ANCHORAGE - Gov. Sarah Palin has unveiled plans she says are aimed at improving the health and well-being of Alaskans.
Among goals announced Thursday is the creation of a commission to address availability and quality of health care across a state burdened by high medical costs because of its isolation and small population. There are no HMOs here or other significant managed health care that hold down prices in other states.
Palin said Thursday that Alaskans also must take personal responsibility for their level of health wherever they can, and not look to government to make them healthy. Before announcing her package of proposals Thursday, she noted that government is not the sole answer.
"There is no silver bullet," she said. "If there was a silver bullet defining and meeting the challenges in these areas, then other states, too, wouldn't be facing the challenges that Alaska faces. No state has that silver bullet."
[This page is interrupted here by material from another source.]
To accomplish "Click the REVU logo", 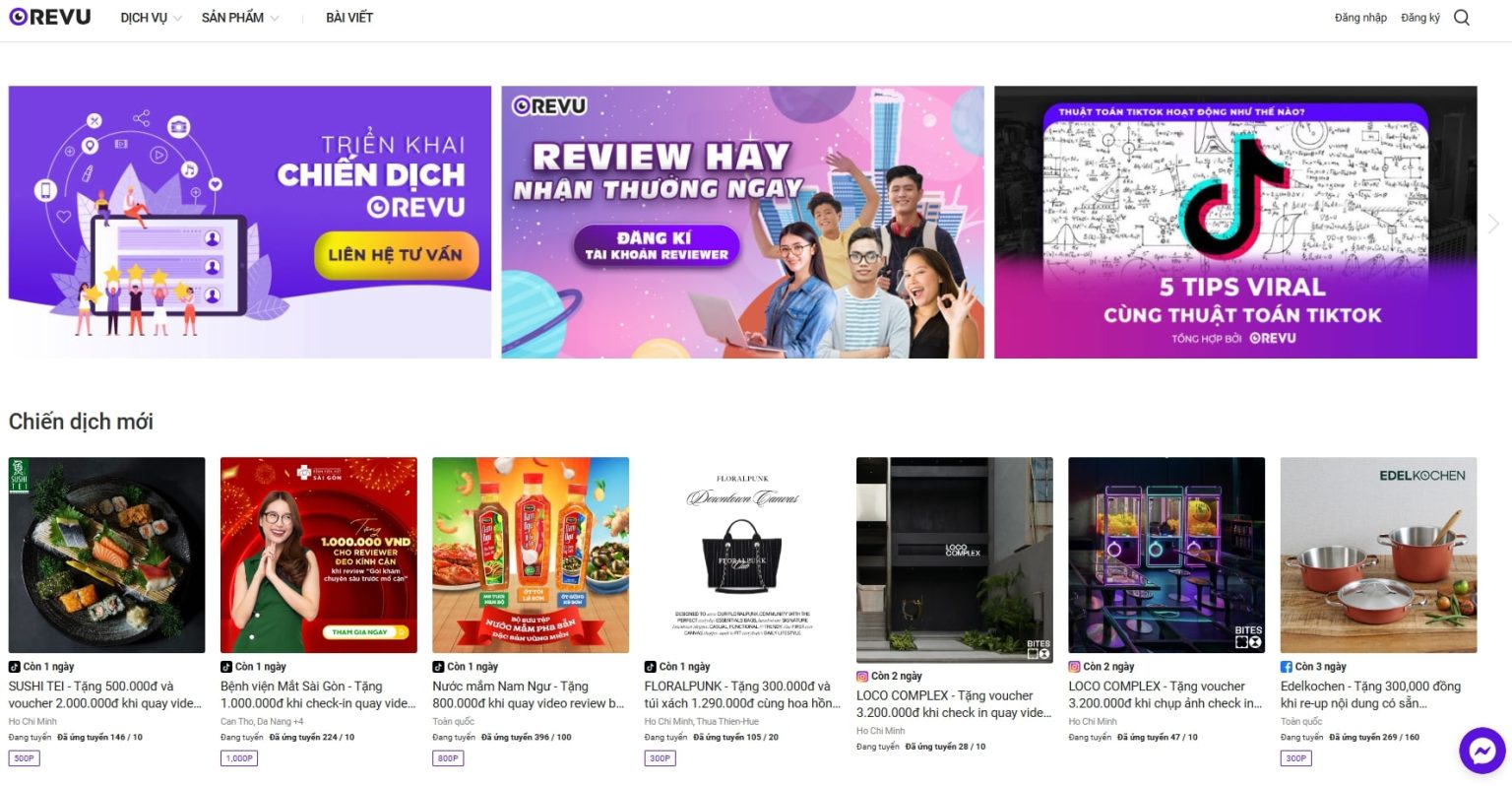I will pyautogui.click(x=50, y=17).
Among goals detailed by Palin and administration officials are a $2 million pilot preschool program and development of a Web site effort called "Live Well Alaska" to offer suggestions in such health-related areas as diet and exercise as well as tips to quit smoking.
The preschool program will "help prepare our young students, some presently quite ill-equipped and prepared for K-12 education," Palin said. "It will help them intellectually, physically and socially be ready for K-12."
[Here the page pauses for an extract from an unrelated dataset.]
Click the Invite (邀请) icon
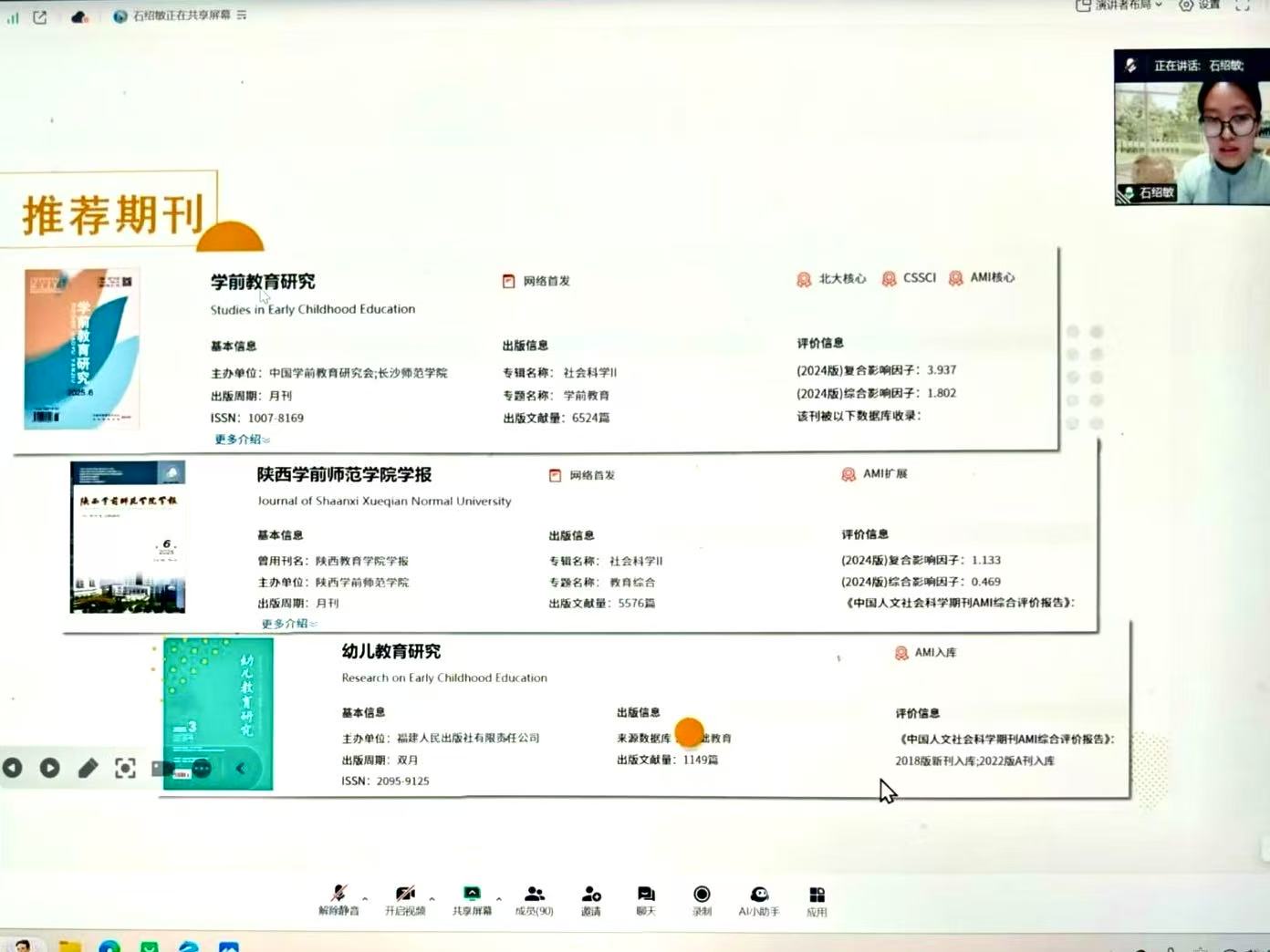1270x952 pixels. (x=591, y=898)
Other goals include spending $250,000 toward better access and screening and diagnosis of disorders such as autism.
Palin said she also will support expanding eligibility for Denali KidCare, a state health insurance program for underprivileged children and pregnant women.
The program, funded by federal and state money, would be available for families making up to 200 percent of the federal poverty level instead of the current 175 percent. The higher level would be a return to the eligibility ceiling implemented by an earlier administration.
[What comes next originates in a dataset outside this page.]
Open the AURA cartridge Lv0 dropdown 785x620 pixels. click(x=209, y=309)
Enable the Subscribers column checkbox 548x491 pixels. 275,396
Asked why she opposed raising the eligibility to 200 percent last year - long before oil prices began plunging - Palin said she "supported the majority that did not want at that time that increase."
State Sen. Bettye Davis, D-Anchorage, said last year's opposition by lawmakers was based on uncertainty about federal money. The federal government had not yet decided on continued funding and legislators did not want to be stuck shouldering the entire cost, she said.
"Now that we know that the federal government is going to put their 70 percent in, they will support 200" percent, she said. "What I say is, 200 is not enough."
With North Slope oil prices closing below $40 a barrel Thursday, Alaska's main revenue source continues to shrink. Palin said any costs for health proposals could be offset by cuts elsewhere.
Palin's proposed budget, to be released Dec. 15 in Juneau, "will stress fiscal conservatism," Palin said later in a prepared statement.